Give back exactly the lines of the data below, starting with the line that has "Where should I click to: Open" and going on through the line that has "This screenshot has height=534, width=756.".

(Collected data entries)
• • • • • • •

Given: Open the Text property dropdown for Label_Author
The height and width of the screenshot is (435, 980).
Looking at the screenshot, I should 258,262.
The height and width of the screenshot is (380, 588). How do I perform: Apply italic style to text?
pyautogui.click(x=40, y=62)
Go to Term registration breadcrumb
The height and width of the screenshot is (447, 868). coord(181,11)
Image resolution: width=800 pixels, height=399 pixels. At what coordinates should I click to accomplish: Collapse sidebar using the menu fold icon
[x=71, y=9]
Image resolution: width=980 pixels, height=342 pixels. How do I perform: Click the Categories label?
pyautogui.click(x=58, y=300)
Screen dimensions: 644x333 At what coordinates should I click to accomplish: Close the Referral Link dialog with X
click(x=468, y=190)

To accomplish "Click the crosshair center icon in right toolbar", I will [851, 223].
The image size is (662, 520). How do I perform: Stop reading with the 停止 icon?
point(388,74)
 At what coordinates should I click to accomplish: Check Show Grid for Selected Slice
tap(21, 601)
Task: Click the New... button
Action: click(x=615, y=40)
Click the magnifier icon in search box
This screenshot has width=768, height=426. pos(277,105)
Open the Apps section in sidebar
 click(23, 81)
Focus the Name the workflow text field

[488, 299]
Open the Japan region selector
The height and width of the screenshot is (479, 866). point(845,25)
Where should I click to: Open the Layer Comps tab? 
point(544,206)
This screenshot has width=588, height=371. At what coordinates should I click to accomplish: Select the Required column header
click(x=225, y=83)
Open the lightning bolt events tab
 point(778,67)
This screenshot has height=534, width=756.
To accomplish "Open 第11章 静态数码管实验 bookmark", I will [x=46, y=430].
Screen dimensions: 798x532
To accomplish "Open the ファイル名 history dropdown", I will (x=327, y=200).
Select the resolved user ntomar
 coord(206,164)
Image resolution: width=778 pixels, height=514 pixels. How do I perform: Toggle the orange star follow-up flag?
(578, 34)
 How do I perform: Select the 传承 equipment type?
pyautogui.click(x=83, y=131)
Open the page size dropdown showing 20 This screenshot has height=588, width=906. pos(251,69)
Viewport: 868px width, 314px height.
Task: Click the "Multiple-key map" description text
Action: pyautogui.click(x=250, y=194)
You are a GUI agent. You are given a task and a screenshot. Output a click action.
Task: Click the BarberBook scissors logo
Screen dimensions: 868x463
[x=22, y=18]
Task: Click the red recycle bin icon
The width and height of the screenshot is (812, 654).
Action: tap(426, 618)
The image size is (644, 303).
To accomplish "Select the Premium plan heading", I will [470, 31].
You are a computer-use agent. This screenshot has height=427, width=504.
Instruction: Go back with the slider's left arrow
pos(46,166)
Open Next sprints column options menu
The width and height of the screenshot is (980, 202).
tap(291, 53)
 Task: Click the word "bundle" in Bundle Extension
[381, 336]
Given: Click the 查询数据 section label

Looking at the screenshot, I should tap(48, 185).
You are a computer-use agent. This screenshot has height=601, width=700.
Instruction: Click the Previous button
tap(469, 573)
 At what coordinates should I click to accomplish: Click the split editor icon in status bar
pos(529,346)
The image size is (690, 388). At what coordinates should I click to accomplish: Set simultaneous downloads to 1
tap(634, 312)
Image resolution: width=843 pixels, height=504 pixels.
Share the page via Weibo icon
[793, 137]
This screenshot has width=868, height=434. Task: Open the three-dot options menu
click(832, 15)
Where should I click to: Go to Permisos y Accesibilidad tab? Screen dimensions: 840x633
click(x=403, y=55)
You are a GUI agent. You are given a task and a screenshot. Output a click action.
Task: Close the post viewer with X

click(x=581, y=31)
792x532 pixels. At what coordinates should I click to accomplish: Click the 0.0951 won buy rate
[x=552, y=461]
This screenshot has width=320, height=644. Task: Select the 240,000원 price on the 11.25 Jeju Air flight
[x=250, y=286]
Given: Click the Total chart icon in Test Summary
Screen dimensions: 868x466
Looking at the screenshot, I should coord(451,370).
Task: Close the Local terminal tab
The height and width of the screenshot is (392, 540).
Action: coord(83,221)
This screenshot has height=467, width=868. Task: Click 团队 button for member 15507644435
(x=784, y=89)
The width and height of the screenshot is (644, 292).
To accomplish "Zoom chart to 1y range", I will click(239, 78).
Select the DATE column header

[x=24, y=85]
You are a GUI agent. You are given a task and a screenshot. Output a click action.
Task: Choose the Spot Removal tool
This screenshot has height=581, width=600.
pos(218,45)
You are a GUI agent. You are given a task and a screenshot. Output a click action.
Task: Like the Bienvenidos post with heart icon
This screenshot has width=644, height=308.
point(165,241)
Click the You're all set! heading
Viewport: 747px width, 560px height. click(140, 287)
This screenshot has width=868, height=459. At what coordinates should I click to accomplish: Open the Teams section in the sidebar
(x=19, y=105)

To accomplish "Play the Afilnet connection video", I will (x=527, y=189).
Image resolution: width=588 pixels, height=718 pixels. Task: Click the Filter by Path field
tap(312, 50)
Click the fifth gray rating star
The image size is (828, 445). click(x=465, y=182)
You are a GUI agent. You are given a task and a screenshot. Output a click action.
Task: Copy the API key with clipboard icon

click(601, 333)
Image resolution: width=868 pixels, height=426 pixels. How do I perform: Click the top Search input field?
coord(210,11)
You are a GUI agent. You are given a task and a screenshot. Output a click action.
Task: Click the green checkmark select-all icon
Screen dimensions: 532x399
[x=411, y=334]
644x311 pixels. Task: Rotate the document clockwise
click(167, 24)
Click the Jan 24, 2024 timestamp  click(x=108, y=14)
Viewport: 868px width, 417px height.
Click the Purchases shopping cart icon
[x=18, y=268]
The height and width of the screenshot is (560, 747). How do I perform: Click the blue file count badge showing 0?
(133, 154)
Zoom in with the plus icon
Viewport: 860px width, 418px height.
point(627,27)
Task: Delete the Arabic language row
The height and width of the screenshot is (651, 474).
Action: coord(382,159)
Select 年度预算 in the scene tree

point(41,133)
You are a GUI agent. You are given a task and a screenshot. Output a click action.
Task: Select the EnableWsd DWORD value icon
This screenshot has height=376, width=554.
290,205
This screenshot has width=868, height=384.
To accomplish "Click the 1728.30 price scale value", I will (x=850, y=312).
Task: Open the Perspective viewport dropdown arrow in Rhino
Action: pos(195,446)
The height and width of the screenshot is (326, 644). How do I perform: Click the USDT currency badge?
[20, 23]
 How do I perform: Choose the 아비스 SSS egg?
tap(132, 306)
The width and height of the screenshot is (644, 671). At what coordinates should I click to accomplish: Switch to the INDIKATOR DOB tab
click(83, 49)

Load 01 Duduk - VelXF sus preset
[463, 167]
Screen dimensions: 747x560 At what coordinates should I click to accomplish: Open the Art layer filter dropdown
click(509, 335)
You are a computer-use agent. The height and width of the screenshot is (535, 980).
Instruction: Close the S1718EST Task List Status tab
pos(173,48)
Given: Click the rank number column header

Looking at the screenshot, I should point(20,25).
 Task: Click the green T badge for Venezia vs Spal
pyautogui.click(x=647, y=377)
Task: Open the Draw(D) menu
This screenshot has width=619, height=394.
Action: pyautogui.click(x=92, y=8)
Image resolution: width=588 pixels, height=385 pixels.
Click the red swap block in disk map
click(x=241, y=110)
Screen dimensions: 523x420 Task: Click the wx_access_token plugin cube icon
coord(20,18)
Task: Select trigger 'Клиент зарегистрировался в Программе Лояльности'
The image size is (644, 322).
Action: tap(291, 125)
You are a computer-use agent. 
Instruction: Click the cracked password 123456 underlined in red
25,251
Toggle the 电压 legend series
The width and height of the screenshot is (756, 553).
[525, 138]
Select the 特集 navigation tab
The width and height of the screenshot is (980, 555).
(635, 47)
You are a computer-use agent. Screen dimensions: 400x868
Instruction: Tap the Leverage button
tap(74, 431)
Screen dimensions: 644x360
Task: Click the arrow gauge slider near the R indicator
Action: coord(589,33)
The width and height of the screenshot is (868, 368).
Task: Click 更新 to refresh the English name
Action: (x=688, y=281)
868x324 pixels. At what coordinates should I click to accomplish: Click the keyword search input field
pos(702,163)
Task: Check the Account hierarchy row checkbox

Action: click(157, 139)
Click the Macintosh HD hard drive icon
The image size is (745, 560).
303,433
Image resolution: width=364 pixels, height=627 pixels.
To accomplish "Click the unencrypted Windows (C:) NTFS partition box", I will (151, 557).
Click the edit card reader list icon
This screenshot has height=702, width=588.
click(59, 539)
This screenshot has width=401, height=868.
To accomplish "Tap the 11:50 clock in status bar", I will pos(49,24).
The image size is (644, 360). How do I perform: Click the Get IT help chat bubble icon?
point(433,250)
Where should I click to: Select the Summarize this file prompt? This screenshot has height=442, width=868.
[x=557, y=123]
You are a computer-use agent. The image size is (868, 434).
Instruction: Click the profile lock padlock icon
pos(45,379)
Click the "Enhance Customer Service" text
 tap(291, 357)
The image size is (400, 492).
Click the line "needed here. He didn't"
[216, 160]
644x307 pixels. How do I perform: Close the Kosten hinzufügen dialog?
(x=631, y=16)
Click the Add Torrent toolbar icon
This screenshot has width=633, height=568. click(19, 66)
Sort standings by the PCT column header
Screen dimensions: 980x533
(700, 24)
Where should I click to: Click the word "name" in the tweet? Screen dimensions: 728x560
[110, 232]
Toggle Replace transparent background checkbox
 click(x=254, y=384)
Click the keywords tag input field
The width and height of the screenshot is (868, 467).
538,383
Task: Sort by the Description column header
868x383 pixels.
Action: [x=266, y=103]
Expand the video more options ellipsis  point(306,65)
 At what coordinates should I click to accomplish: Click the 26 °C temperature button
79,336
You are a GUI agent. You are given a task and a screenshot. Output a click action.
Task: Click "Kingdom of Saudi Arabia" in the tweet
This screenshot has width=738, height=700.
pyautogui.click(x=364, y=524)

• • • • • • •

Answer for the task —
Where should I click to: Open the Layer Comps tab? 
point(544,206)
This screenshot has width=588, height=371. At what coordinates should I click to accomplish: Select the Required column header
click(x=225, y=83)
Open the lightning bolt events tab
 point(778,67)
This screenshot has height=534, width=756.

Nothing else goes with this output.